3.2.1 Barthes’ academic career can be divided into three phases:

3.2.1.1 First phase: He focused on demystify the stereotypes of bourgeois culture (as he put it). For instance, in writing degree Zero, Barthes examined the link between writing and biography; he studied the modern practice of writing and historical conditions of literary language.  

During the years 1954 to 1956, Barthes wrote series of articles for a magazine company known as Les Lettres nouvelles, in which he revealed a “Mythology of the Month” which implies how the denotations in the signs of popular culture betray connotations which are “myths” generated by the larger sign system that makes a society.  A book titled Mythologies contained studies of everyday signs appropriately enough offers his meditations on many topics, such as striptease, New Citroen, steak and chips etc. In each article written by Barthes, he takes a seemingly unnoticed phenomenon from everyday life and deconstructs it which means shows that the “obvious” connotations which it carries have been carefully constructed.

3.2.1.2 Second phase: the semiotics phase from 1956, Barthes took over Saussure’s ideas of the sign, along with the idea of language as a sign system, producing work which can be known as appendix to Mythologies. In the year 1962, he became Directeur d’Etudes in the VIth section of the Ecole Pratique des Hautes Etudes, where he devoted his time to the “sociology of signs, symbols and representations”.

In the year 1964, Barthes produced works such as Elements of Semiology and the Fashion System in the year 1967, adjusting Saussure’s model to the study of cultural phenomena other than language.  

3.2.1.3 Third phase: He began with a journal of S/Z (1970), marking a shift from Saussurean semiology to an assumption of “the text”, which he explained as a field of the signifier and of the symbolic.  S/Z is a reading of Balzac’s novel Sarrasine, plotting the migration of five “codes”, understood as open groupings of signifieds and as points of crossing with other texts.  The peculiarity between what can be written, readable or rewritten today, which mean actively produced by the reader, and what can no longer be written but only read which implies passively consumed, provides a new basis for evaluation.  

In 1973, Barthes further on the idea in the Pleasure of the Text through the body as text and language as an object of desire. During this period, he wrote books as fragments, suggesting his retreat from what might be called the communication of power, as caught in the subject or object relationship and the habits of rhetoric.  He made a distinction between the language of science known as ideological, which is concerned with stable meanings and identified with the sign and the language of writing, which aims as displacement and dispersion known as aesthetic. He became a professor of literary semiology at the College de France. The last book written by Barthes in the year 1980 was titled “Camera Lucinda”, reflects on different meanings of the photograph.  

Barthes extended these ideas to messages like image relations and word of all sorts. He died on 26 March, 1980 by a vehicle accident, knocked down by a driver reported to be drunk.

» **Data section**
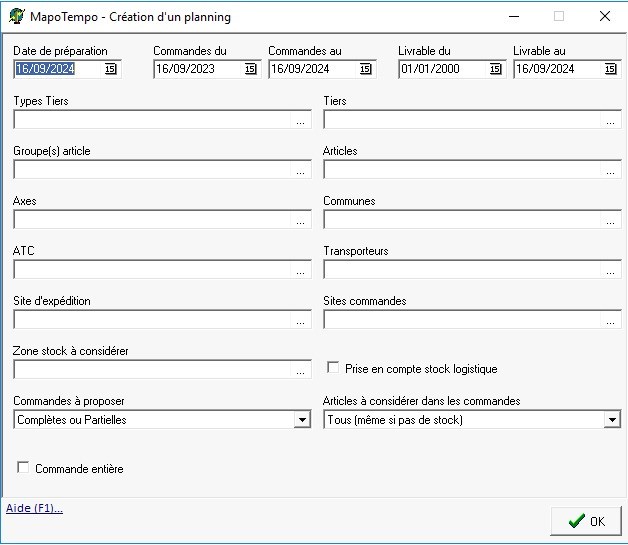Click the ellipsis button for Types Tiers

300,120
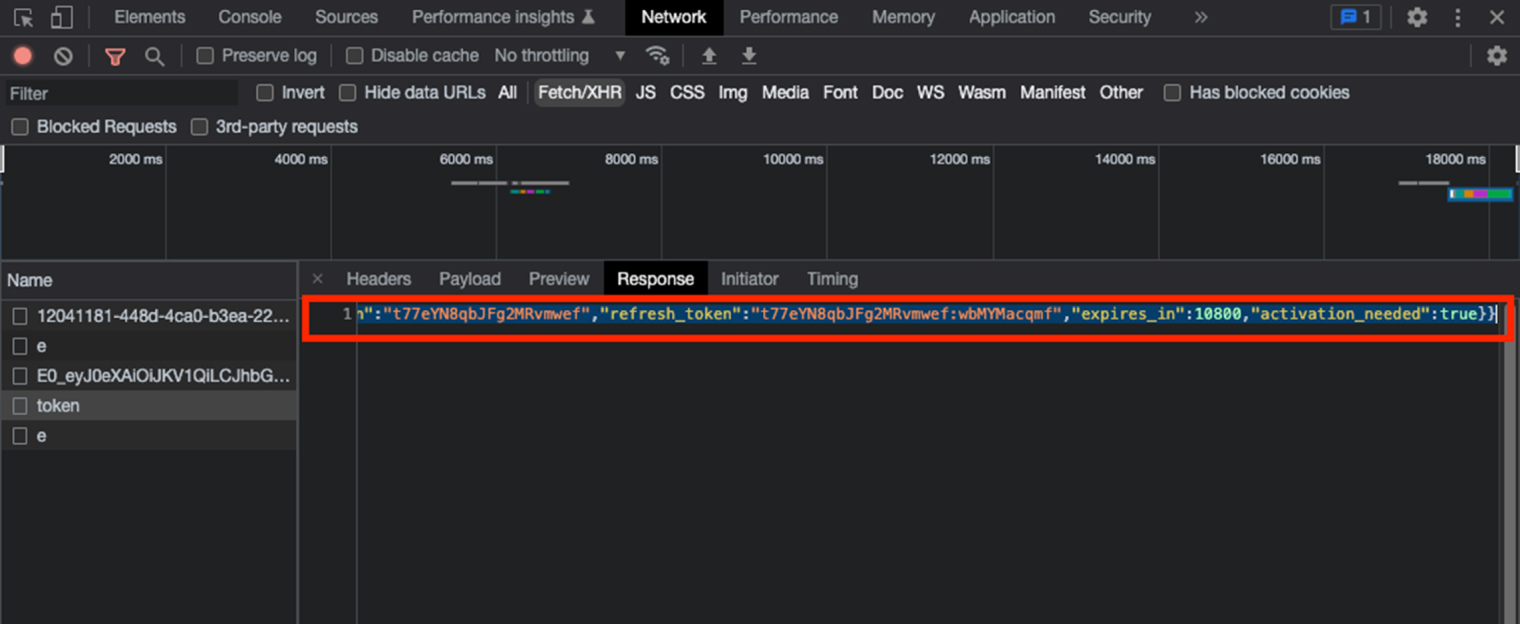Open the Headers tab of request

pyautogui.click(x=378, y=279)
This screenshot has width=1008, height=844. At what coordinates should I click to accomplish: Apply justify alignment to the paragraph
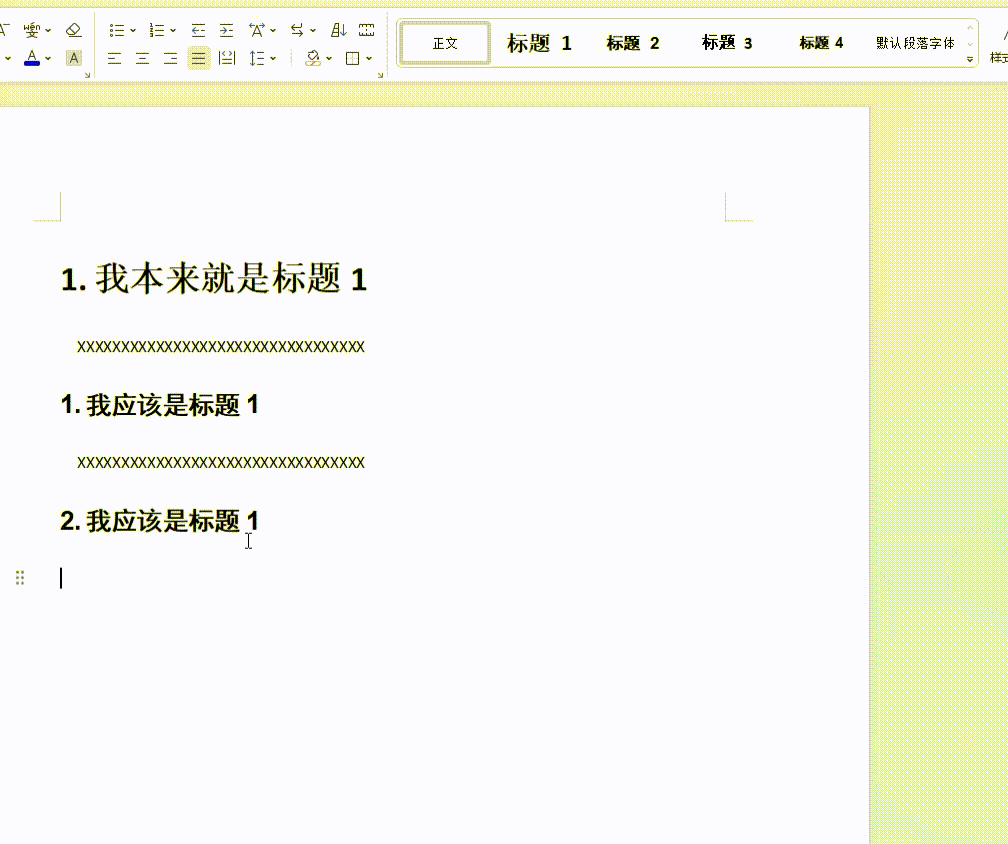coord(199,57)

--

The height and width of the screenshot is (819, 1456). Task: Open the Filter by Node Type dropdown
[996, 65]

...

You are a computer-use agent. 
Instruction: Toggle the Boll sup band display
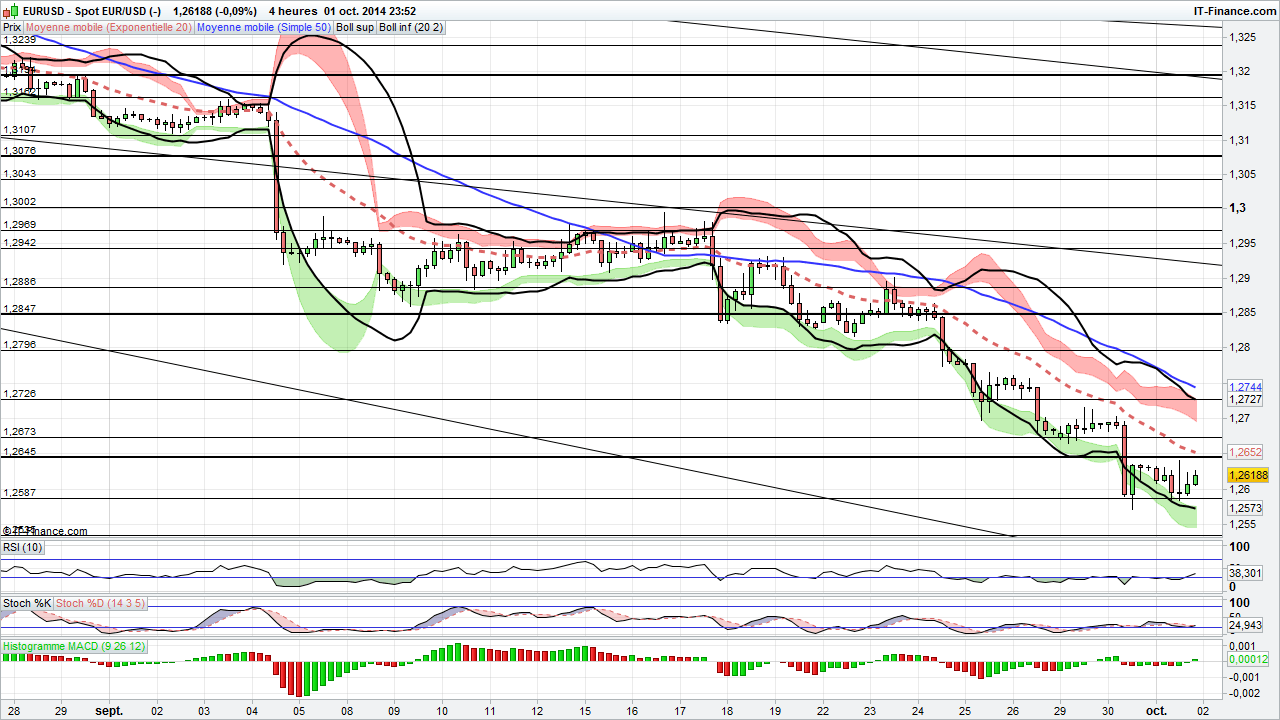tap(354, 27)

» **Work instructions**
1. According to the Barthes text, what position did Barthes take up in 1962?
2. Revise the listing from the line holding "Click the ellipsis button for Types Tiers" through the line holding "coord(199,57)", inclusive, so that "paragraph" becomes "heading" and nothing else changes. Leave the pictures out.
The text and the listing have nothing to do with each other.

» **Task-by-task solutions**
1. He became Directeur d’Etudes in the VIth section of the Ecole Pratique des Hautes Etudes.

2.
Click the ellipsis button for Types Tiers

300,120
Open the Headers tab of request

pyautogui.click(x=378, y=279)
This screenshot has width=1008, height=844. At what coordinates should I click to accomplish: Apply justify alignment to the heading
coord(199,57)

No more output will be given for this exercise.